# Horses in Windham ME Lost in Tragic Fire



## KANSAS_TWISTER

try posting on www.freecycle.org for ridding boot's and other stuff, i know a lot of people use that in southern maine area.....have yu hit any of the tack stores in souter maine for donations?....i.e the one in freeport or the one near biddeford? ......freecycle might be your best bet though.....
my biggest score off that site was my daughters quater horse


----------



## jnoyes

Here is a UTube memorial of all the horses lost in this fire






Raffle tickets are available until 9 pm January 9, 2009 Email me for details [email protected]


----------



## Dasher41

what a beautiful vid
such a shame to lose such beautiful horses


----------



## jnoyes

*Horses lost in Fire*

Yes, Cait did a great job. glad the link worked for you. it didn't work for a lot of people.

Jill


----------



## morganshow11

im so sorry, that made me cry.


----------



## steph81285

Oh my gosh, I am deeply sorry, I couldn't imagine what they are going through.


----------



## my2geldings

Not be sound harsh but when it's such beautiful horses with so much training that lose their life in such a tragic way, it's devasting. Great video, I also cried.


----------



## smrobs

That is terrible.
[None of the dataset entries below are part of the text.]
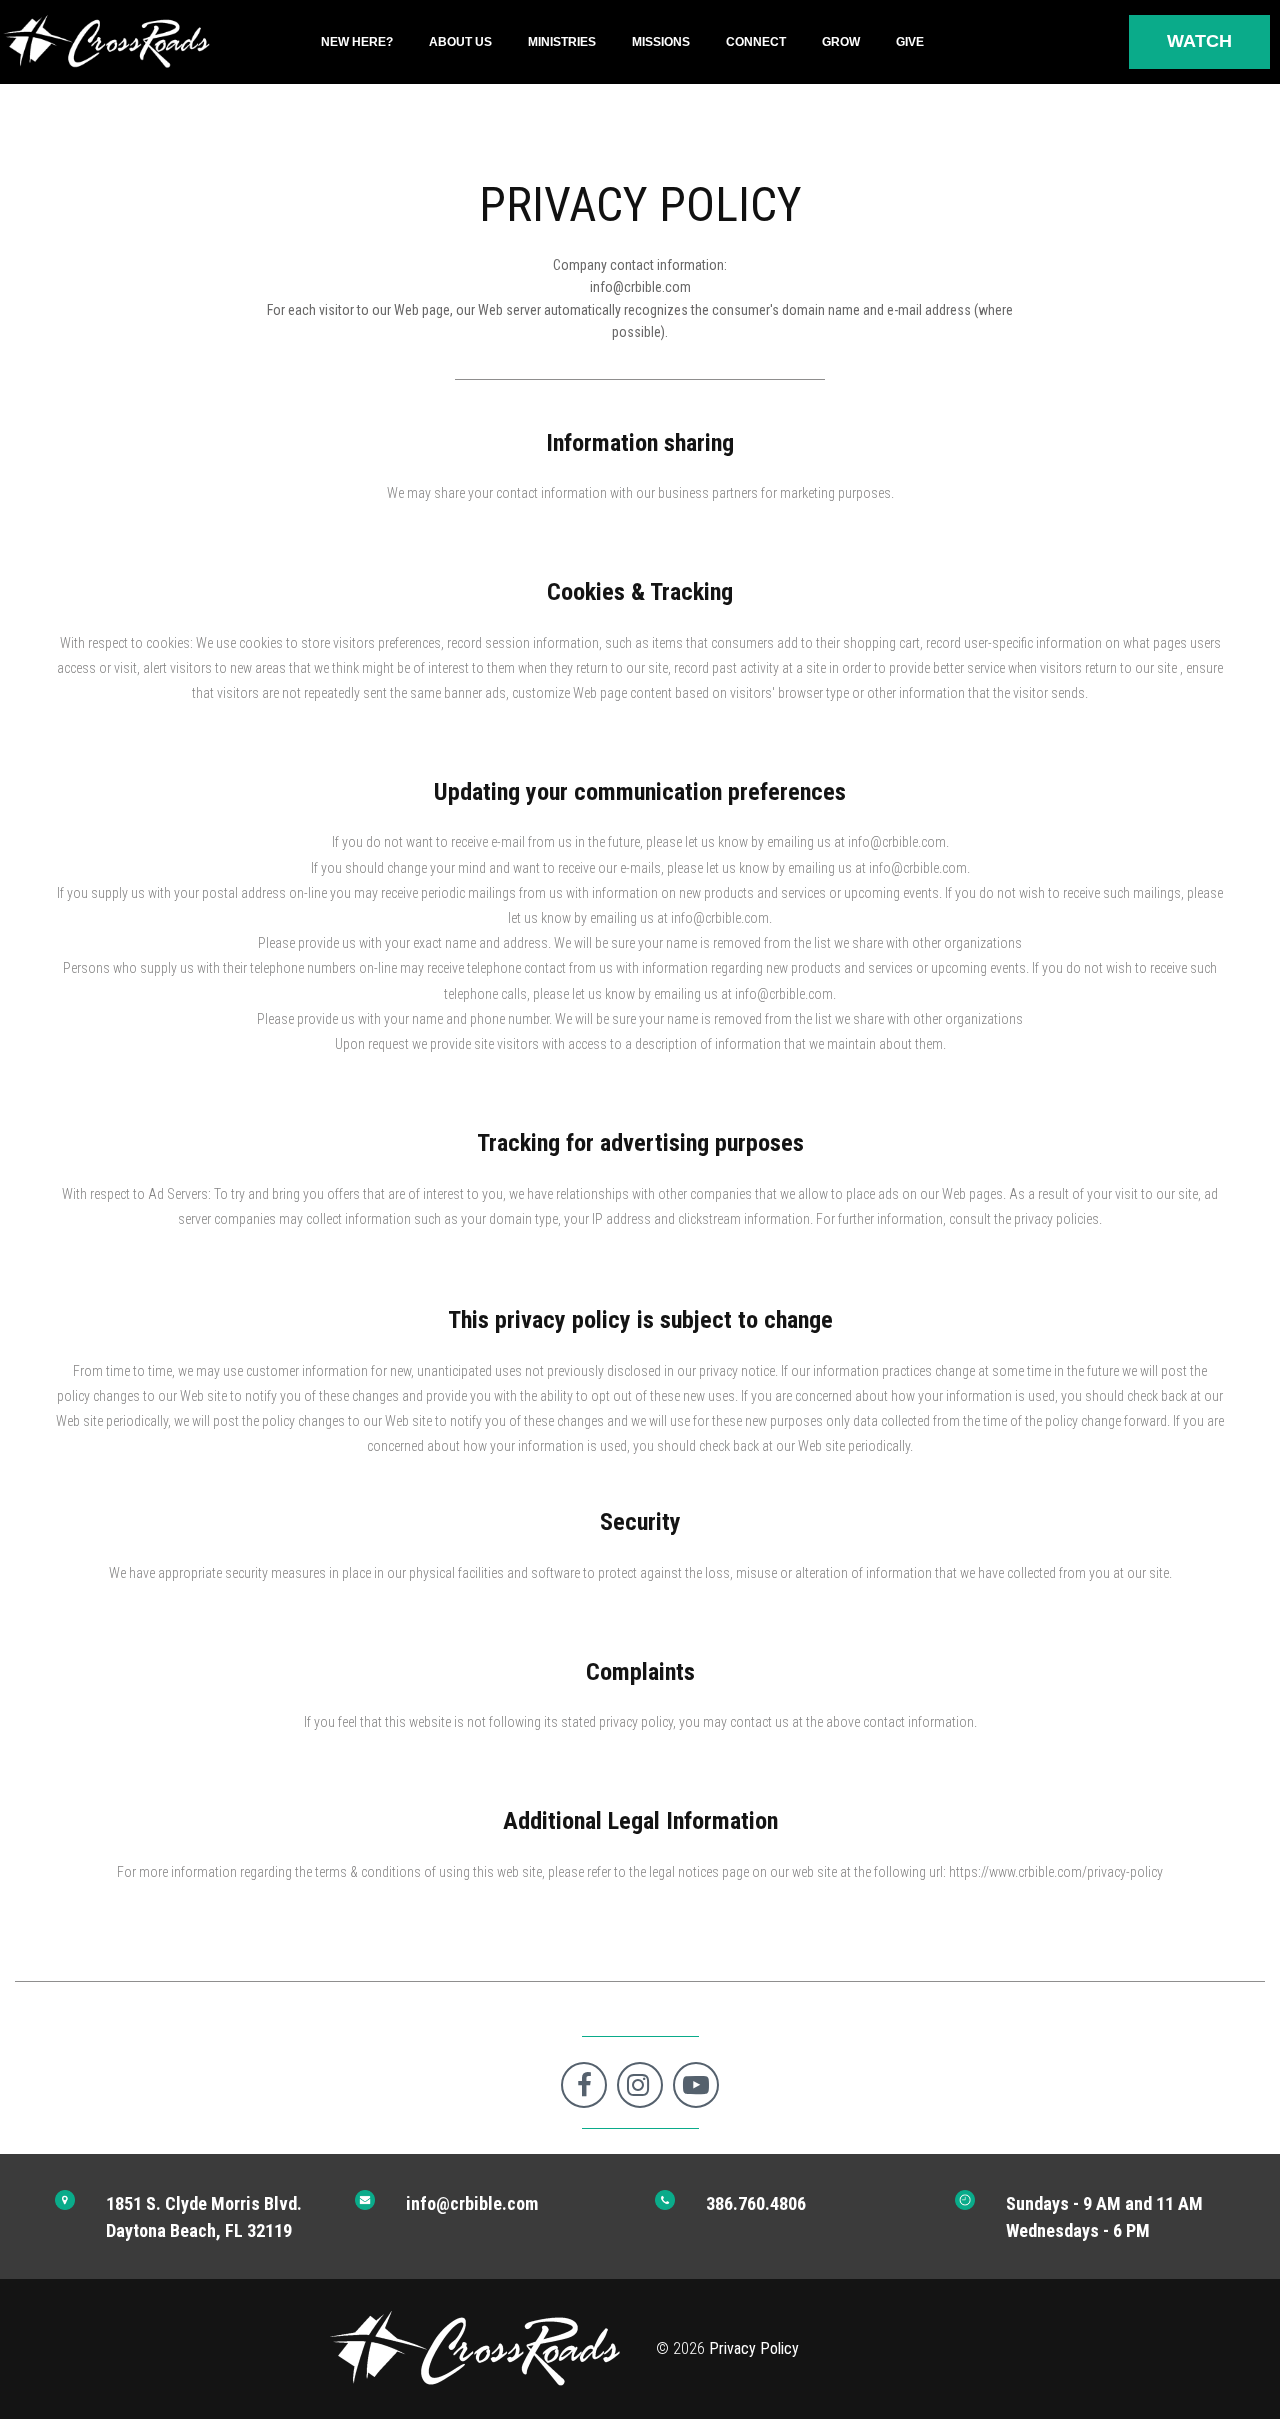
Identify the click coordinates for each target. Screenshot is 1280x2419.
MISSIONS (661, 42)
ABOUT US (460, 42)
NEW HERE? (357, 42)
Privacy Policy (754, 2348)
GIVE (910, 42)
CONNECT (756, 42)
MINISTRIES (562, 42)
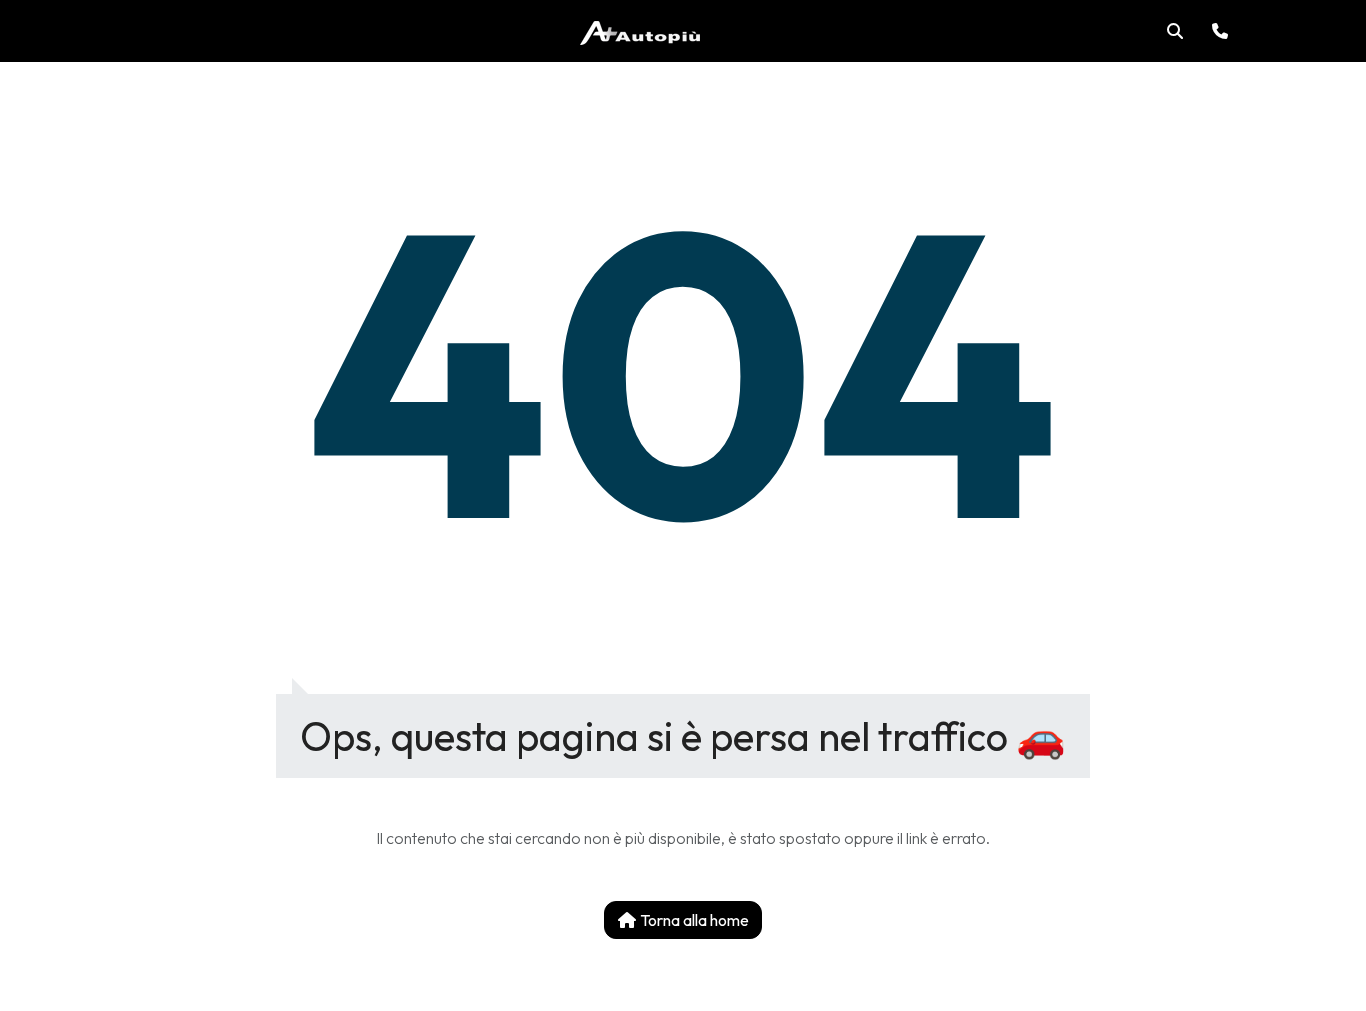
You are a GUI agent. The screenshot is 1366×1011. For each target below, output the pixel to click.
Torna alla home (693, 920)
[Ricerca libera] (1175, 31)
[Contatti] (1220, 31)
I feel so sorry for those poor kids. I cried too.


----------



## RockinTheBit07

OMG that is horrible!!! I too cried during the video, very very sad. Poor horsies We just had a horse die today at my barn. Im sorry for those people who lost their horses in that fire!!


----------



## RescueMe

That broken my heart. I am so sorry for your enourmous loss - I dont know what to say. Heart breaking ....


----------



## LoveStory10

A few years ago, before I came, the barn Im at had a fire sweep through the fields... 7 out of the 14 horses had to be put down


----------



## equus717

I am sorry for your loss. I am also sorry for the kids that lost their horses.


----------



## DutchHorse

How very awful to lose all those magnificent horses! Must been pure horror for all those horses to die in such a horrid way...


----------



## princess warrior

I too cried watching that video and thinking about those horses and owners...... How is everyone doing now? I am so sad for your loss.


----------